The similarly priced sf is a triple compared to a double front crank on the stumpy. Fox vs reba. Not much else different. As a beginer or a non beginer it wold be hard to notice much difference. Which ever fits best is the best choice.


----------



## Stuckinmuck (Jul 7, 2009)

The geometry as a beginner of the stumpjumper is going to suit you better. I just made the upgrade from stumpy to SF and am glad I didn't dive into the SF. The SF is not nearly as forgiving as the stumpy.


----------



## pimpbot (Dec 31, 2003)

If you avoid the Specialized products, you don't give the lawsuit happy folks you dollars to encourage more frivolous lawsuits.


----------



## TwoTone (Jul 5, 2011)

pimpbot said:


> If you avoid the Specialized products, you don't give the lawsuit happy folks you dollars to encourage more frivolous lawsuits.

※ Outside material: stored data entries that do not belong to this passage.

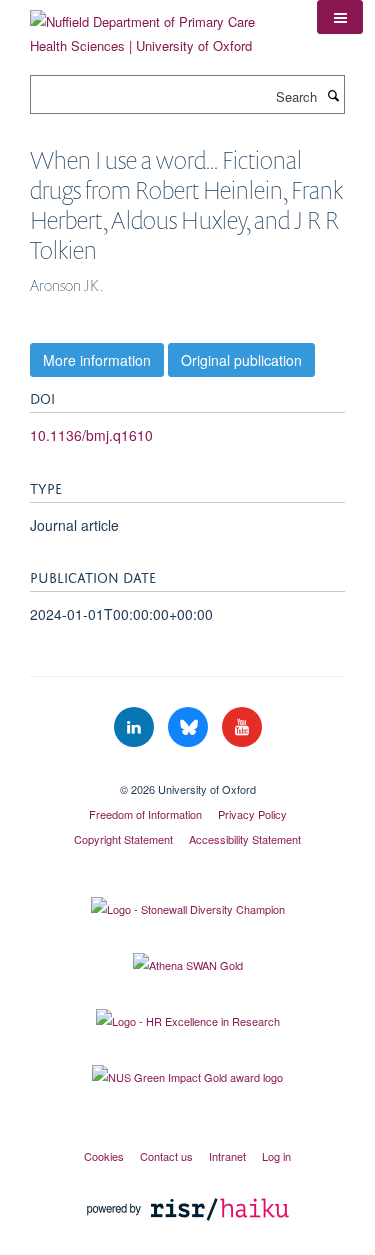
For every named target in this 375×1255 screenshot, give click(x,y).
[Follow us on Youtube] (242, 727)
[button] (340, 17)
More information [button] (97, 360)
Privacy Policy (252, 814)
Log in (276, 1156)
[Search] (333, 95)
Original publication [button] (241, 360)
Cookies (104, 1156)
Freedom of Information (145, 814)
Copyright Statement (123, 839)
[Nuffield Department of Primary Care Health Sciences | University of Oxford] (158, 26)
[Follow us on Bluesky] (190, 727)
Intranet (227, 1156)
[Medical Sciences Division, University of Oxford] (187, 772)
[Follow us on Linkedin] (136, 727)
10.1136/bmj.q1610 (91, 435)
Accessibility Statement (245, 839)
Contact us (166, 1156)
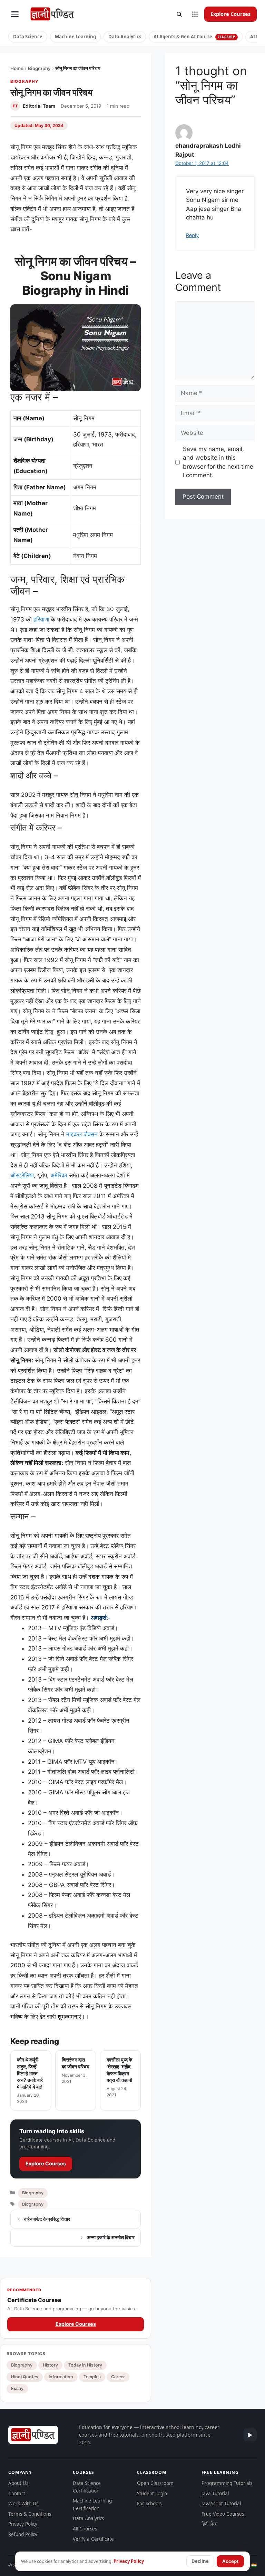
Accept (230, 2561)
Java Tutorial (215, 2493)
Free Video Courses (223, 2514)
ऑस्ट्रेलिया (22, 1175)
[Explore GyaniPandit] (195, 14)
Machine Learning (75, 36)
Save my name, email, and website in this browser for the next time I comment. (218, 462)
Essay (17, 2388)
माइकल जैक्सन (82, 1134)
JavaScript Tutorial (221, 2503)
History (50, 2365)
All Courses (85, 2529)
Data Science (27, 36)
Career (118, 2376)
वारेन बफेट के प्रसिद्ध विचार (47, 2219)
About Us (18, 2483)
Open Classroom (155, 2483)
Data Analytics (124, 36)
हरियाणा (41, 619)
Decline (200, 2561)
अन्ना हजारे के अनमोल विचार (111, 2237)
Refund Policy (22, 2534)
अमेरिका (58, 1175)
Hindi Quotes (24, 2376)
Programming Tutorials (227, 2483)
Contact (16, 2493)
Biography (39, 68)
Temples (92, 2376)
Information (61, 2376)
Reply (192, 235)
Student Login (152, 2493)
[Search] (179, 14)
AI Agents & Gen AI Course (194, 36)
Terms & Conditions (29, 2514)
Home (16, 68)
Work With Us (23, 2503)
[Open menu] (14, 14)
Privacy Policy (22, 2524)
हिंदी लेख (209, 2524)
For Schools (149, 2503)
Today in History (85, 2365)
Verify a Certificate (93, 2539)
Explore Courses (230, 13)
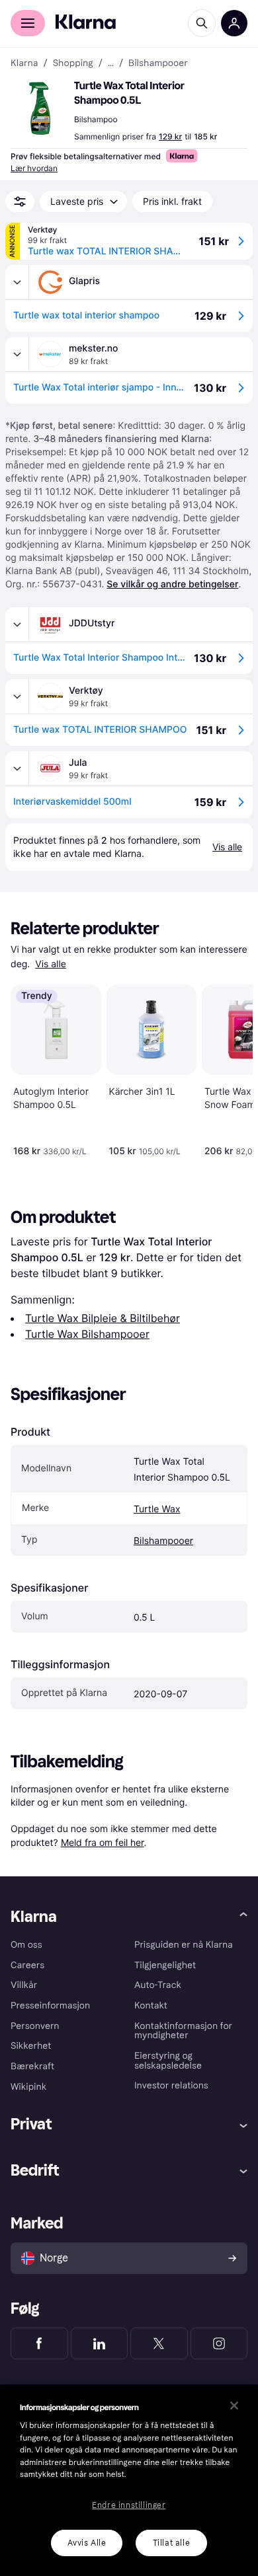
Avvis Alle (87, 2543)
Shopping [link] (73, 63)
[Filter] (19, 201)
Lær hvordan (34, 168)
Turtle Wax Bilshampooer (87, 1334)
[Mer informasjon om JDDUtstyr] (17, 624)
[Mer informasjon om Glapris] (17, 282)
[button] (40, 108)
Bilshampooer (163, 1541)
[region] (129, 2480)
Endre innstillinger (128, 2505)
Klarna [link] (24, 63)
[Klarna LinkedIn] (99, 2343)
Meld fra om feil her (102, 1842)
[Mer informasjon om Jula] (17, 768)
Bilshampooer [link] (158, 63)
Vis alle (50, 964)
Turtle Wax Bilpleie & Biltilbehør (102, 1318)
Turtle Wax (157, 1509)
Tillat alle (172, 2543)
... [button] (111, 63)
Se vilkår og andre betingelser (172, 584)
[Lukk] (234, 2405)
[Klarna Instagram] (219, 2343)
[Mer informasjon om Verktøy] (17, 696)
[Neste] (229, 1067)
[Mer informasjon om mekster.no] (17, 354)
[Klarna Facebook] (39, 2343)
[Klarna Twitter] (159, 2343)
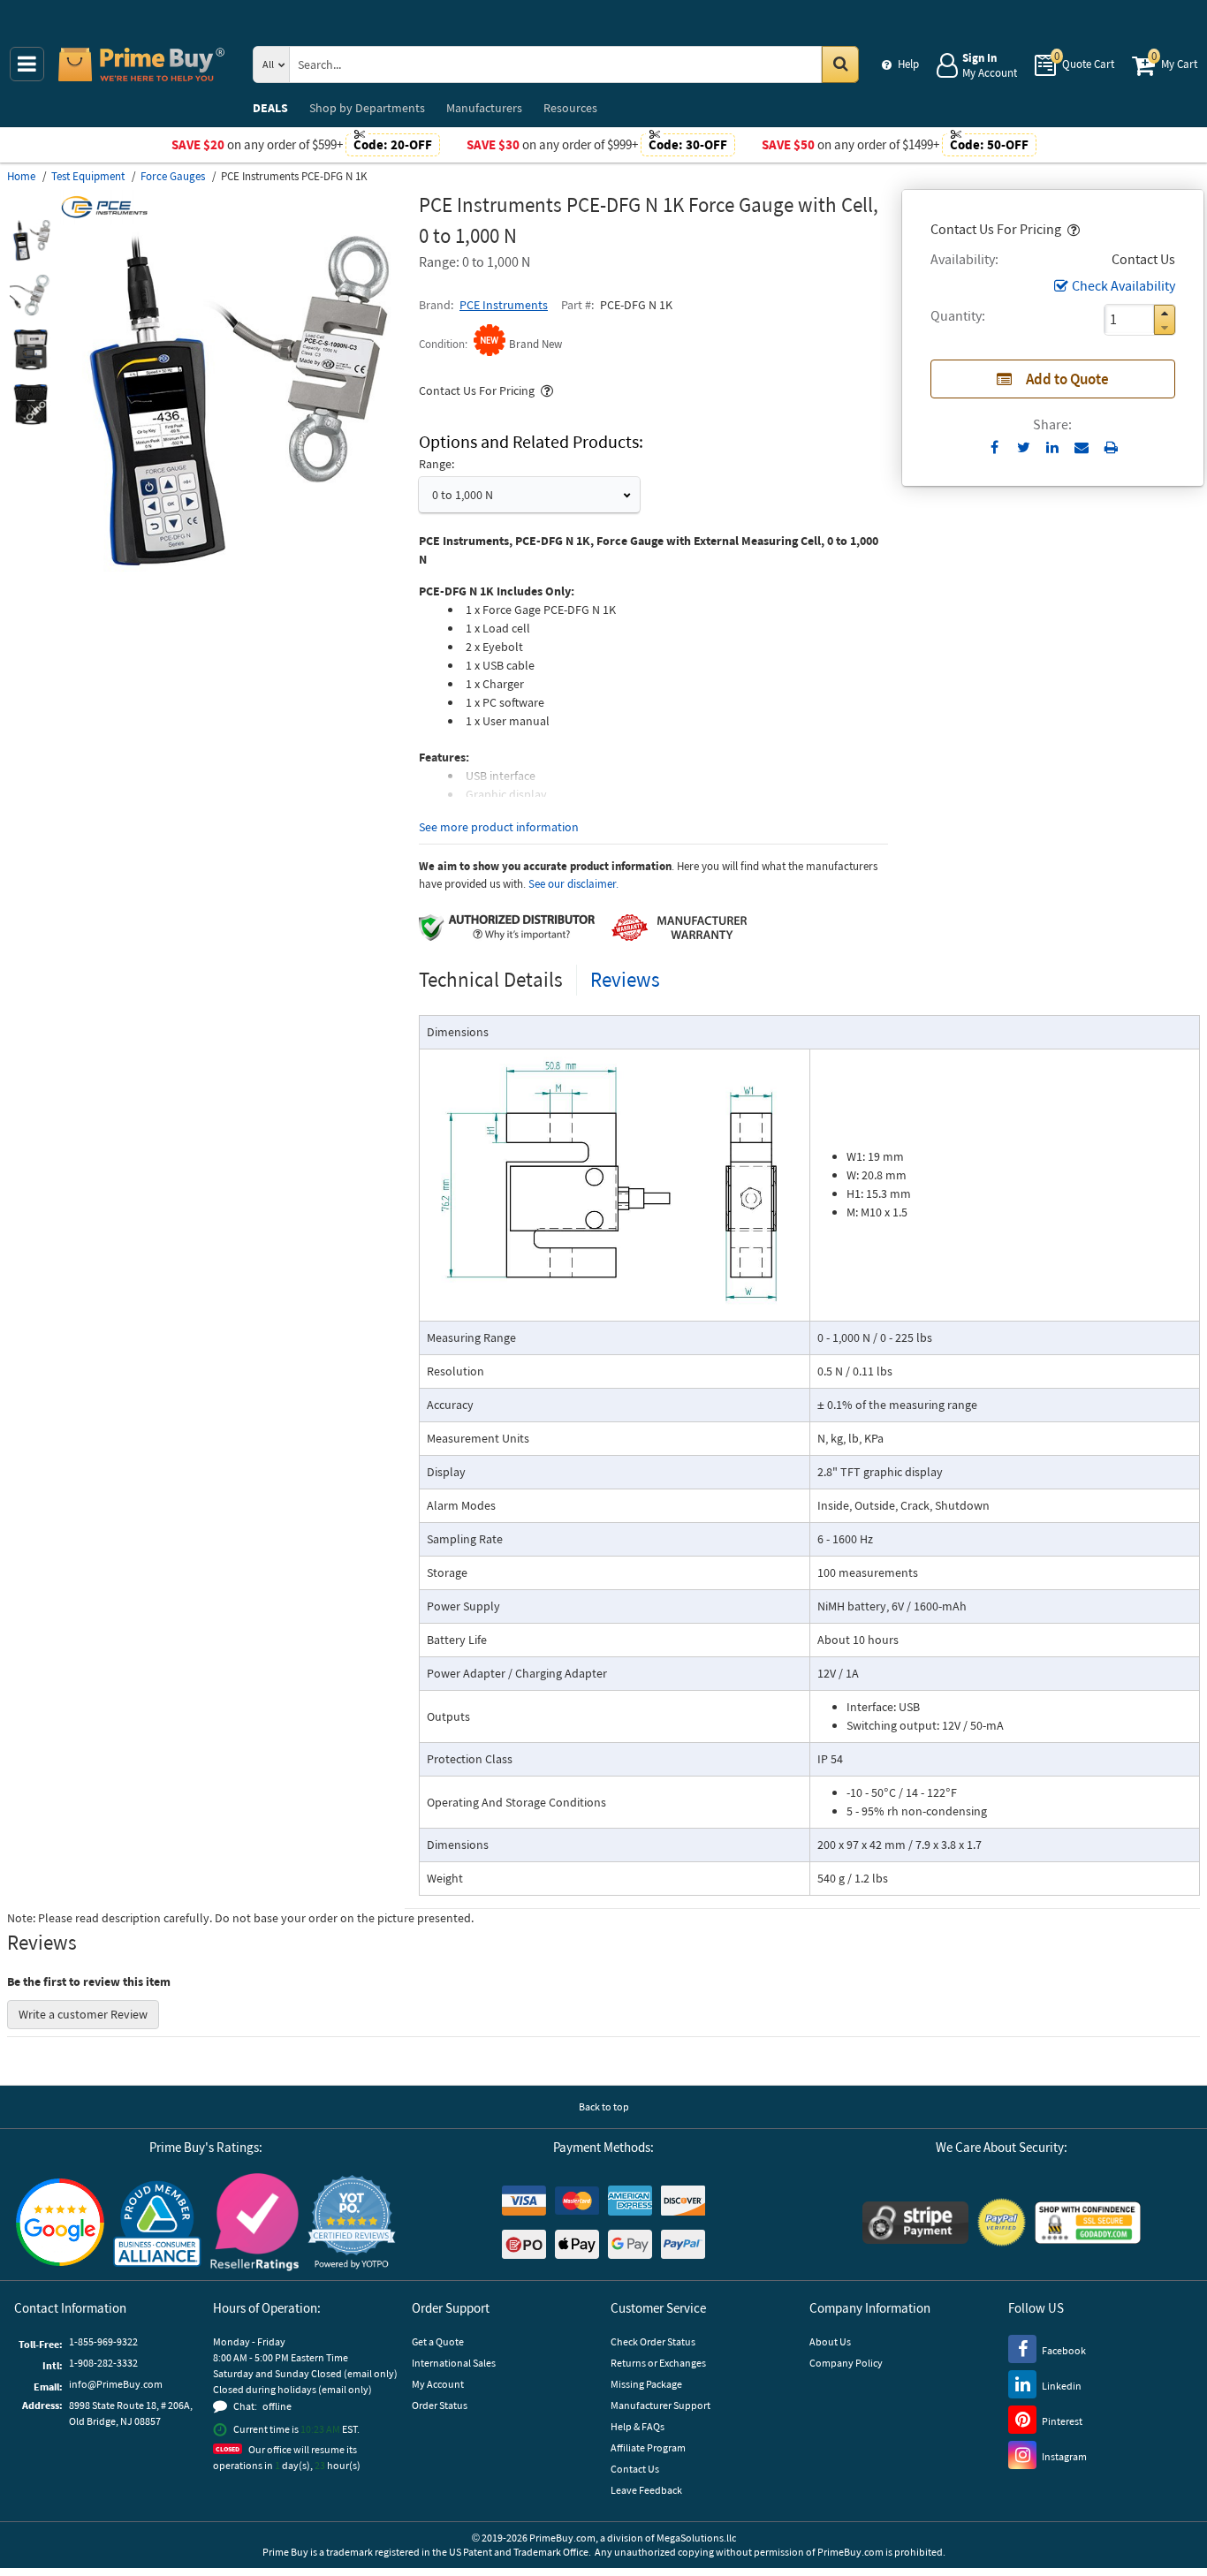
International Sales (454, 2362)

You out there with the occupy morons?


----------



## pimpbot (Dec 31, 2003)

TwoTone said:


> You out there with the occupy morons?


Nice.

You support a multi million dollar company that sues a one man home run business (who doesn't even make bikes) for merely using the word 'epic' in their business name?

I guess you do.

I'm not sure what one has to do with the other, but why are you so threatened by the occupy folks, you wuss?


----------



## Broncojoe (Feb 17, 2012)

Hey Kylen, Ive got two rides in so far on the Raleigh. It rides super stable and very fast. Great bike. I would definitely encourage you to check it out further. I just built it up recently and I'm looking forward to getting some more time on it.


----------